Fable affable et feel good movie, eh oui, leçon de choses jamais morose, ce divertissement respire et procure un plaisir évident. On sent à chaque plan que tout le monde s’amuse, on se sourit, on se séduit, on prend le temps, on va de la ville au champ et inversement. Il ne s’agit pas de « parler sérieusement », c’est-à-dire lesté d’un esprit de sérieux, davantage de dialoguer, surtout debout, assis aussi. De la campagne électorale à la campagne rurale, de la justesse de la jeunesse au cynisme du journalisme, de l’aménagement du territoire à des témoignages de mouroir, de la pragmatique ambition à l’administratif manque de fonds, projet foutu, échec bienvenu, en tout cas pour Luchini, qui en classe applaudit, Rohmer s’auto-produit et ne s’auto-parodie. Si la sensualité naturelle des Amours d’Astrée  et de Céladon (2007), son ultime film, son chant du cygne et surtout du signe, demeure ici en germe, patientons pour sa floraison, l’opus précis carbure déjà à l’écologie jolie. Cette histoire de saule en danger, modeste et drôle, à la mélancolie discrète, puisque passé en train de passer, de trépasser, sans que l’esquisse complice et l’observation de saison ne dévient ou dérivent vers le conservatisme, l’immobilisme, permet au cinéaste de dire deux ou trois choses qui s’imposent, légèreté de la lucidité, à propos du socialisme, du féodalisme, du poétique, du politique.
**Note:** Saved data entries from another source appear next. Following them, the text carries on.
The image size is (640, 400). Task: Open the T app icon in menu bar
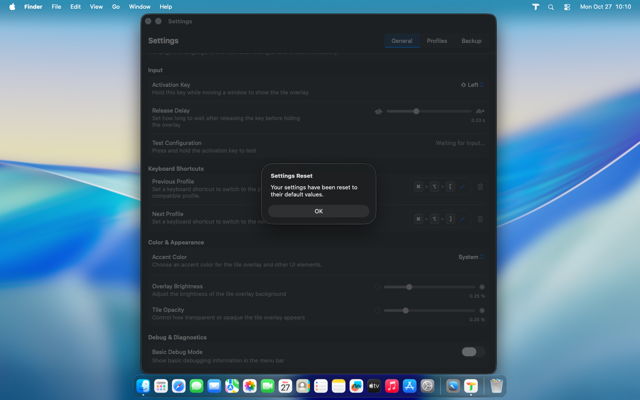click(x=536, y=6)
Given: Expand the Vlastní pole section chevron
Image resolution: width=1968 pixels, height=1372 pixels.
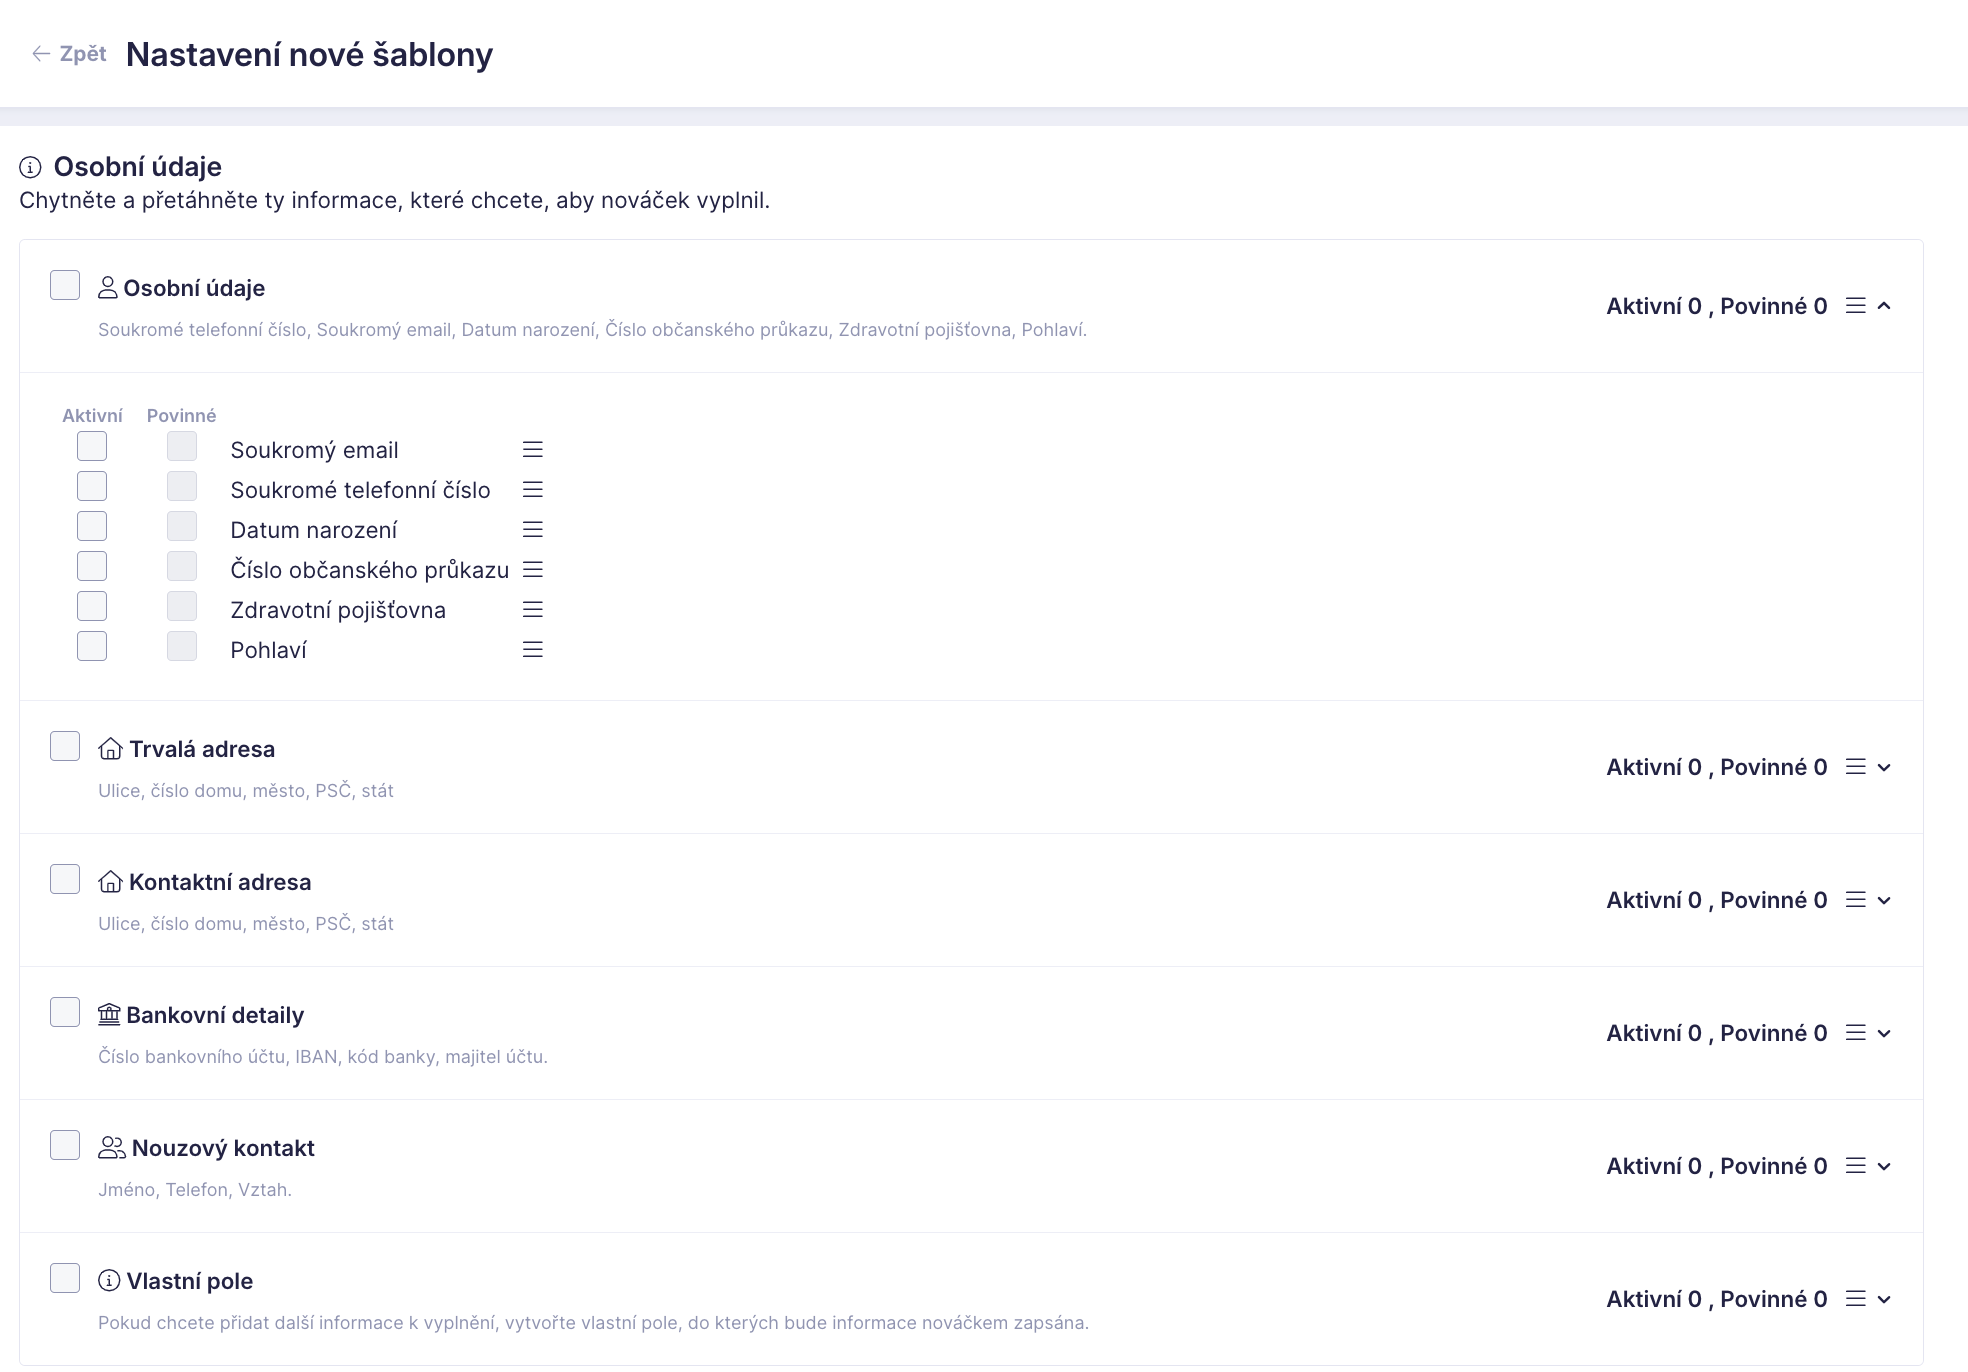Looking at the screenshot, I should point(1885,1299).
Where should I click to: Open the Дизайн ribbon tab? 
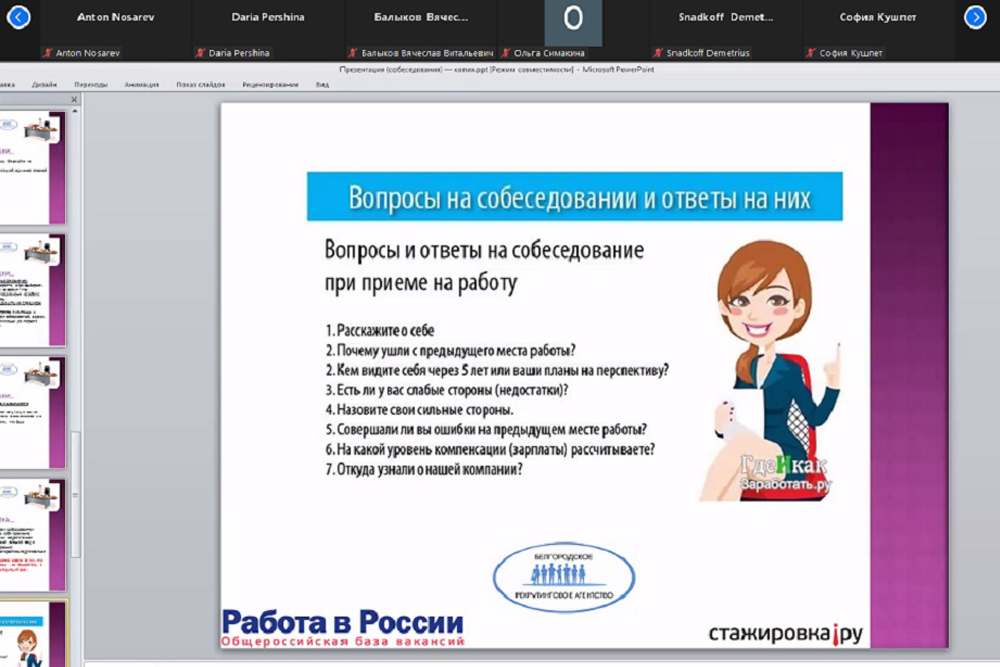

Le duel d’hommes à distance, délectables, dérisoires, se double d’une confrontation féminine, morceau de bravoure scientifique, voire de mauvaise foi sympa, animé par les aimables Clémentine Amouroux & Arielle Dombasle, celle-ci à nouveau invitée, réinventée, devant et via une caméra autant amicale que taquine, redessinée en seconde « BB », Bérénice Beaurivage non démunie de plumage ni de ramage, car ridicule et pourtant précieuse. Quant à la fidèle productrice Françoise Etchegaray, la voilà en caméo d’appareil photo, femme calme du Rossignol se rêvant Bronson. Faut-il sacrifier, façon Tarkovski, autre amateur arboricole, cf. l’enflammé  Sacrifice (1986), la culture à la Culture ? Que signifie, à la fin d’une vingtième siècle fabuleux et infect, s’accrocher à ses racines, au propre et au figuré ? Comment vivre ou survivre ensemble, et non comme bon à certains leur semble, à la fois acteur et acté selon un récit sous le signe d’un hasard déterministe placé ? On répond à ces doctes questions en conclusion, chanson, à l’unisson…      

Commentaires

  1. Sept "si" mis en conte filmé au ras des pâquerettes, à chacun son saule, dis moi qu'elle nature de l'image tu as de la nature et je te dirai qui tu es, salades qu'on se raconte pour se croire un autre idéalement parlant, en cela Pascal Greggory est fabuleux... un type balzacien à lui seul politiquement parlant...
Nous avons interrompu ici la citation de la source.